Stochastic Galerkin Methods for Time-Dependent Radiative Transfer Equations with Uncertain Coefficients

The generalized polynomial chaos (gPC) method is one of the most popular method for uncertainty quantification. Being essentially a spectral approach, the gPC method exhibits the spectral convergence rate which heavily depends on the regularity of the solution in the random space. Many regularity studies have been made for stochastic elliptic and parabolic equations while regularities studies of stochastic hyperbolic equations has long been infeasible due to its intrinsic difficulties. In this paper, we investigate the impact of uncertainty on the time-dependent radiative transfer equation (RTE) with nonhomogeneous boundary conditions, which sits somewhere between hyperbolic and parabolic equations. We theoretically prove the a-priori bound of the solution, its continuity with respect to the scattering coefficient, and its regularity in the random space. These studies can serve as a building block in understanding the influence of uncertainties in the passage from hyperbolic to parabolic equations.

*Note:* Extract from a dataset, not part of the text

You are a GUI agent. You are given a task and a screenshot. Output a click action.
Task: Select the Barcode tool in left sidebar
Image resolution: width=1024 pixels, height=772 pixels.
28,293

Moreover, we vigorously justify the validity of the gPC expansion ansatz based on the regularity study. Then the stochastic Galerkin method of the gPC approach is employed to discretize the random variable. We further conduct a delicate analysis to show the exponential decay rate of the gPC coefficients and establish the error estimates of the stochastic Galerkin approximation for both one-dimensional and multi-dimensional random space cases. Numerical tests are presented to verify our analytical results.